Thursday, May 8, 2014

What Do You Cling To?

I veer away from politics. It is my self-imposed third rail. Personal growth, self-empowerment, and becoming self-aware can get lost in the body politic because of its divisiveness, inflexible structure, and suspicious nature. But as I fought to go back to sleep at 3:30 this morning, President Obama’s infamous quote during his first campaign played a continuous loop in my head:
“You go into some of these small towns in Pennsylvania, Ohio—like a lot of small towns in the Midwest, the jobs have been gone now for 25 years, and nothing's replaced them. …So it's not surprising then that they get bitter, and they cling to guns or religion, or antipathy toward people who aren't like them, or anti-immigrant sentiment, or, you know, anti-trade sentiment [as] a way to explain their frustrations.”
The ensuing debate will not be discussed here.

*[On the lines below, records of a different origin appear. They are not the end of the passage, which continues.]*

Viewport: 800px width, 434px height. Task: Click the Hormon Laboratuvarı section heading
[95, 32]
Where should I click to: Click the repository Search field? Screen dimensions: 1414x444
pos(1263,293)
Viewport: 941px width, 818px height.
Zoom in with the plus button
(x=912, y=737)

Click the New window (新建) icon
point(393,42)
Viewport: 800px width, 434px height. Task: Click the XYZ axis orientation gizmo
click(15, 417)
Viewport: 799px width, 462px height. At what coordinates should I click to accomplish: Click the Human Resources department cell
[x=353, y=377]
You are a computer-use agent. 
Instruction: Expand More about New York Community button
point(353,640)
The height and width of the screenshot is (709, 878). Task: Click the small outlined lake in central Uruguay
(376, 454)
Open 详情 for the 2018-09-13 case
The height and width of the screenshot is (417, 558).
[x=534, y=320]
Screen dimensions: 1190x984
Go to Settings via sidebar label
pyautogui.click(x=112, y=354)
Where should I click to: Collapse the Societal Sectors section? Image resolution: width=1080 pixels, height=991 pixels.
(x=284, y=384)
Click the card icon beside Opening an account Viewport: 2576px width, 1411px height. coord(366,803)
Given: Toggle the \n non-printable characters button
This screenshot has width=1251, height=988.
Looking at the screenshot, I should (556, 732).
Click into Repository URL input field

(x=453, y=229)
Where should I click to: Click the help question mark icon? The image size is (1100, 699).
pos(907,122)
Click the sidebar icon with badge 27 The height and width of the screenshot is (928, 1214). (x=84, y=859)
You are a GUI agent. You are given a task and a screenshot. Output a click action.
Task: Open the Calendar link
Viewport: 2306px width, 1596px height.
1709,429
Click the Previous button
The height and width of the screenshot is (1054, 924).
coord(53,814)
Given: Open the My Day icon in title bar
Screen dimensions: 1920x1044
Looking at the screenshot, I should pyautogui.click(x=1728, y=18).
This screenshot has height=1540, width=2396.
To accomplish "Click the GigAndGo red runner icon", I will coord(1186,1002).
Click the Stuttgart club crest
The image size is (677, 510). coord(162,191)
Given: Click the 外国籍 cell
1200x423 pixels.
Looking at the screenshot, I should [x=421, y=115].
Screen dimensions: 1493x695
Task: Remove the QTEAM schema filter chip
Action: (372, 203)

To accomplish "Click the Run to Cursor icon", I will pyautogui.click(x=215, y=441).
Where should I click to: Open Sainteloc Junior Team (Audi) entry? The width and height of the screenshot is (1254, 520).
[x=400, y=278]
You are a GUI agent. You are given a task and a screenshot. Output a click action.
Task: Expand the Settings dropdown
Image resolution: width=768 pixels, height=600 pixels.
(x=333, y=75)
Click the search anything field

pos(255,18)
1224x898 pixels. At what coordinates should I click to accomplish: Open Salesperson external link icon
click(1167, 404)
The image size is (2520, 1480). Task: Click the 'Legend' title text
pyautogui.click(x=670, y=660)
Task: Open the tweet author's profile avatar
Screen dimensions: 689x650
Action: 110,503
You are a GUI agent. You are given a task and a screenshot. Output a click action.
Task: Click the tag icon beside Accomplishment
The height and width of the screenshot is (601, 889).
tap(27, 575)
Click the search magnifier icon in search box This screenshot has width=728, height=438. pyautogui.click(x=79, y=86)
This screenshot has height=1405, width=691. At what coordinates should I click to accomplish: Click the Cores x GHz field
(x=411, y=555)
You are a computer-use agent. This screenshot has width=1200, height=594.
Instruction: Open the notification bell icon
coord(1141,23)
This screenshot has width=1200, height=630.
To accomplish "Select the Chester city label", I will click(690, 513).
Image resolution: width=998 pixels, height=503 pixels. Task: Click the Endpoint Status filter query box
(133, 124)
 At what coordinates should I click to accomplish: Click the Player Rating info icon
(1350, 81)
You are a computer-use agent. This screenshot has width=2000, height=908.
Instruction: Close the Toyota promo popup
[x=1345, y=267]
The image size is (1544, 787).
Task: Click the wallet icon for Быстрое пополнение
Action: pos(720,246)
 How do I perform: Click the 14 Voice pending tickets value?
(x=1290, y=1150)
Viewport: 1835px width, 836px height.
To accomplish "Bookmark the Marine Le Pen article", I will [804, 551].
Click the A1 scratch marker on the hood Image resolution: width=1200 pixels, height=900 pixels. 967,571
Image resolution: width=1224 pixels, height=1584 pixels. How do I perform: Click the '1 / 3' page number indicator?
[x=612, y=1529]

However, why and what we cling to when we feel broken will. We attract where we are emotionally, and where we are emotionally is the sum of our life experiences. 
President Obama’s quote put me in mind of what I clung to during my marriage. While there was love and endearing moments, I held on to the parts of my marriage that were filled with rage, immobilizing and castigating words, and sometimes-violent actions.That became my supreme focus. I held those moments almost dearly to my heart, enveloped them into my very being, and let those moments become the very essence of who I was. Why? It was where I found comfort. Those actions were the actions of my father, the man who terrorized my mother, me, and my two sisters with the unpredictable and raging actions of a drunk. It is no wonder I attracted a mate to replicate some parts of my childhood experience because that was the space where I craved love and healing.
We attract what will heal us. We are not seeking to cause ourselves harm; we are seeking to understand. To re-frame what may be deemed as disastrous into a sublime opportunity is the true nature of our choice if we are open to healing. Our soul desires to grow and thus the repetitive act of re-engaging in what caused us pain in different forms provides us unlimited opportunities to move beyond that pain. The continuous loop will never cease if we fail to heed the opportunity to heal and grow. We will engage in the same types of relationships, compulsive behaviors, and self-sabotaging impulses.
To look deeply at ourselves and have compassion for the other is the only way to move forward. What do I cling to, and how is this an opportunity to become whole? That is the liberating question and catalyst toward the process of healing.  Dire circumstances and binding relationships simply exists to remind us how to return to who we really are—loving, caring, whole, creative, curious, wondrous beings.